_WHAT TO DO:_ From the material below, copy each line that contains the word "Details", matching its case exactly.

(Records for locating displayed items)
----
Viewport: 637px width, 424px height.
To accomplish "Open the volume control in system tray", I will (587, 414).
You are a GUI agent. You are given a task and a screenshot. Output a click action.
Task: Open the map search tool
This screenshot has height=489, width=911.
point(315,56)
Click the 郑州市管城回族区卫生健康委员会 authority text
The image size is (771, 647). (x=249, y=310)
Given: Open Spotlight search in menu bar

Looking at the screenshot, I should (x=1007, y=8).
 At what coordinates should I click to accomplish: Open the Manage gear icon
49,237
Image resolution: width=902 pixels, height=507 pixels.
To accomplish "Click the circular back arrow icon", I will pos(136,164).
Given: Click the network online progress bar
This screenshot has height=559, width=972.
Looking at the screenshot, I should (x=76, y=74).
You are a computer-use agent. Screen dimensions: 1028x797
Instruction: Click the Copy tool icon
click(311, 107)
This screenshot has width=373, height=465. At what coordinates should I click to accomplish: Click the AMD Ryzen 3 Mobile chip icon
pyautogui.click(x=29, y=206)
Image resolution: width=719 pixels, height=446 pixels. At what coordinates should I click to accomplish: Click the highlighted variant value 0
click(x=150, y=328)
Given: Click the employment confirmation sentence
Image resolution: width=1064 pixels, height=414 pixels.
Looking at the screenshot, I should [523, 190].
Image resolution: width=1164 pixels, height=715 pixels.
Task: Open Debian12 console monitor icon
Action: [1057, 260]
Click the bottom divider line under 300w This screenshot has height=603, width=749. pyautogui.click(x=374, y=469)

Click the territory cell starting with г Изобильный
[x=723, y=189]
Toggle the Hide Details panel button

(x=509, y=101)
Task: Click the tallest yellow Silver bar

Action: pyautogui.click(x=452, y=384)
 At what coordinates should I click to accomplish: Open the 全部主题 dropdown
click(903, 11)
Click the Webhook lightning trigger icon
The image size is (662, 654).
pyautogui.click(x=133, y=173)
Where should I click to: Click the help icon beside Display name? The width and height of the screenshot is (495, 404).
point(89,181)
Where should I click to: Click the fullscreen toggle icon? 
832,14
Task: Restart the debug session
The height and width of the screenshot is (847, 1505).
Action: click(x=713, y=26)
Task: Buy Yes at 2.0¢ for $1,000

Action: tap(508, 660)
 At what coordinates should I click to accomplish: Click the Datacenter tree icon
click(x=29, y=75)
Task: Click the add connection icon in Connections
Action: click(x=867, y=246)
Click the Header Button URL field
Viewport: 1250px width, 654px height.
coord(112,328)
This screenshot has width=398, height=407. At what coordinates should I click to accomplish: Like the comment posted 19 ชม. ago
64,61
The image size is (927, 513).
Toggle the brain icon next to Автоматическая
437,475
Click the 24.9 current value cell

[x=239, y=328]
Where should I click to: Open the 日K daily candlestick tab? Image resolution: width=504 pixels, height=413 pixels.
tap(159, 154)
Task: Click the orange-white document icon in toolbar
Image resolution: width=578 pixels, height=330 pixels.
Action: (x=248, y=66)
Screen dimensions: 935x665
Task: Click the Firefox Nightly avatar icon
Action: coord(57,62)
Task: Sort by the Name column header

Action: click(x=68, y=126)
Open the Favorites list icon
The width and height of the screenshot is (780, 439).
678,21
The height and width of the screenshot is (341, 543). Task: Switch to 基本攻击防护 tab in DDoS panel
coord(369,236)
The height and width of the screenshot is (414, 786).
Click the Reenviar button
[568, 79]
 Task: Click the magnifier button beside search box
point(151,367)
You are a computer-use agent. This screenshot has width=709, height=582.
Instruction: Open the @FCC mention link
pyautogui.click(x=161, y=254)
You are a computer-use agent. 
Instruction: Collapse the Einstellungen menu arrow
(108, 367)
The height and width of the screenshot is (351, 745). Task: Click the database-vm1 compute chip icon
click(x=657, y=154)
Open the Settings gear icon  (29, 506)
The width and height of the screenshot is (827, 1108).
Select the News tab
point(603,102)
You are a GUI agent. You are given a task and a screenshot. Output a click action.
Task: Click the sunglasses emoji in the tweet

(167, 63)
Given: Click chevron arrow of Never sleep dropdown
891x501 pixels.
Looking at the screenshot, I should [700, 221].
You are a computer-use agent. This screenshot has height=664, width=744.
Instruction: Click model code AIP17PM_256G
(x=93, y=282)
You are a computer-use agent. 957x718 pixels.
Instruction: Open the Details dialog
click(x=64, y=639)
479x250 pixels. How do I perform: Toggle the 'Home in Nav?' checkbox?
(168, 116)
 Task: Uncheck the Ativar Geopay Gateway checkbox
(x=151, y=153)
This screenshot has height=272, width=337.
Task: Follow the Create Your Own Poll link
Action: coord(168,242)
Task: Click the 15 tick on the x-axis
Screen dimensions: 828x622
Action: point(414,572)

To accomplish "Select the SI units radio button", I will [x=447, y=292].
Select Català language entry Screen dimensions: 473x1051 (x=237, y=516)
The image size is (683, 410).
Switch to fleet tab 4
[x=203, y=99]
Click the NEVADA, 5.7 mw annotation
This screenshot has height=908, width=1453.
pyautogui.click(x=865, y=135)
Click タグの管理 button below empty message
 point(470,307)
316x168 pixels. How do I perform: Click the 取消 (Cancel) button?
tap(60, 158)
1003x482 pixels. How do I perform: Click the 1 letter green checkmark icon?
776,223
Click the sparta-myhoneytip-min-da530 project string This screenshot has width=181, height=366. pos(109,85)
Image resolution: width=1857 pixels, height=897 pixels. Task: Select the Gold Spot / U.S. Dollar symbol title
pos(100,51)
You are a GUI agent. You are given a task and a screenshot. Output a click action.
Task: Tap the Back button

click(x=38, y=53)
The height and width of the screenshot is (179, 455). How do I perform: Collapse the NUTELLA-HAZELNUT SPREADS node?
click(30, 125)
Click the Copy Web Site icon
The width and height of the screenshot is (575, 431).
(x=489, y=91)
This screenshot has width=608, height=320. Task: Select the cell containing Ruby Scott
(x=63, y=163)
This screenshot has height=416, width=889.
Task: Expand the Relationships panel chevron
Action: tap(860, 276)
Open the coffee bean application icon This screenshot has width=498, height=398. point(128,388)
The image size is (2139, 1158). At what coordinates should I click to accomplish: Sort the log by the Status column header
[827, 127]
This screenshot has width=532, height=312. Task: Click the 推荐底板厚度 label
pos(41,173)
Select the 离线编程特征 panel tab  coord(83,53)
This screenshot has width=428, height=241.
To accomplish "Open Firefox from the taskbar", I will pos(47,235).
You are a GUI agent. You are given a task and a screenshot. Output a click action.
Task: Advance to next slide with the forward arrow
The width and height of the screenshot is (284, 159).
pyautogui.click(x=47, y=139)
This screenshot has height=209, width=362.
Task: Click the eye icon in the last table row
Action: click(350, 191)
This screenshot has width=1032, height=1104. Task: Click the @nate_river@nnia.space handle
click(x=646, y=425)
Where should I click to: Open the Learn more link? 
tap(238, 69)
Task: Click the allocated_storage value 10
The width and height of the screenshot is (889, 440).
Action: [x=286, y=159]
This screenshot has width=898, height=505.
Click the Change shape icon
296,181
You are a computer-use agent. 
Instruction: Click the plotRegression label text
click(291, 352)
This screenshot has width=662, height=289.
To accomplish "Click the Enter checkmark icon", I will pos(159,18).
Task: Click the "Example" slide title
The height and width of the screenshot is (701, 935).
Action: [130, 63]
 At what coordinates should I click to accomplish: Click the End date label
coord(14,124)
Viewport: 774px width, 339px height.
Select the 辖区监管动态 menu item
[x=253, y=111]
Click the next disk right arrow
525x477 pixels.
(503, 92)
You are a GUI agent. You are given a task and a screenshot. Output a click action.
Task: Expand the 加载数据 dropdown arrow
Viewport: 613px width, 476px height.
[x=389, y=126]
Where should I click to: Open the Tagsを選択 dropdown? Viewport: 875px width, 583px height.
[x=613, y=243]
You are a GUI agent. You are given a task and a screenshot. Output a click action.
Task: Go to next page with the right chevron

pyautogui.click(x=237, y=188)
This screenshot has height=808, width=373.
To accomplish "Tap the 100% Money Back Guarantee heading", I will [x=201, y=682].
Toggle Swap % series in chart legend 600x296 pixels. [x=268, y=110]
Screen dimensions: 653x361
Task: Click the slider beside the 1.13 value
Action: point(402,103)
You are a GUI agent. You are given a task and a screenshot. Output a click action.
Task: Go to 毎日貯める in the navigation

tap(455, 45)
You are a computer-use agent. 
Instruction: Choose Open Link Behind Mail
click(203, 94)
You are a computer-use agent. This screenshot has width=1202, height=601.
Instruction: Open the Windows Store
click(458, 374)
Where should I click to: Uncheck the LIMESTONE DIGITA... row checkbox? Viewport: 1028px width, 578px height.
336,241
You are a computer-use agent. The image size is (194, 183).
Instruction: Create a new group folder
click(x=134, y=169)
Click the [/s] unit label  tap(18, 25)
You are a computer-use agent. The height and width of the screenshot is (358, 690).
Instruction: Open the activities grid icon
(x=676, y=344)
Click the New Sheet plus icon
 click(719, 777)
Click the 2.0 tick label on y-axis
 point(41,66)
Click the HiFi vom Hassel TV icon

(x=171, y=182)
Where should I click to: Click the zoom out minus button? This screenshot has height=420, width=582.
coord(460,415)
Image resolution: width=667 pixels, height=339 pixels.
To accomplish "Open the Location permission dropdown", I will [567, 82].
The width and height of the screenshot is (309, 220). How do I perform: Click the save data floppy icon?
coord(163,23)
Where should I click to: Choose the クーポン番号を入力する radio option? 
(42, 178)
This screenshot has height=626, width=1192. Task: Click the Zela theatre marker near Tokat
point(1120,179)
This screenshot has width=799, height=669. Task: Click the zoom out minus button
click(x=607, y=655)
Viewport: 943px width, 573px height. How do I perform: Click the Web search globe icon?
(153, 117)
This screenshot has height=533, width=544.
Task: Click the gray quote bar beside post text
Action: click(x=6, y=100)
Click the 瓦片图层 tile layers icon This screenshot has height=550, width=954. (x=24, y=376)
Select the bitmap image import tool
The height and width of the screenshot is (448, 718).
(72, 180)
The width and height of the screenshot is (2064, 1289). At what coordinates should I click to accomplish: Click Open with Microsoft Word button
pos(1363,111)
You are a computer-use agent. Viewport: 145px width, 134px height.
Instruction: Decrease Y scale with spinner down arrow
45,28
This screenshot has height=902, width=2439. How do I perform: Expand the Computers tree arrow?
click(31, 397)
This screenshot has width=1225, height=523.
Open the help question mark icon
----
_TASK ANSWER:_
Toggle the Hide Details panel button
Instruction: Open the Details dialog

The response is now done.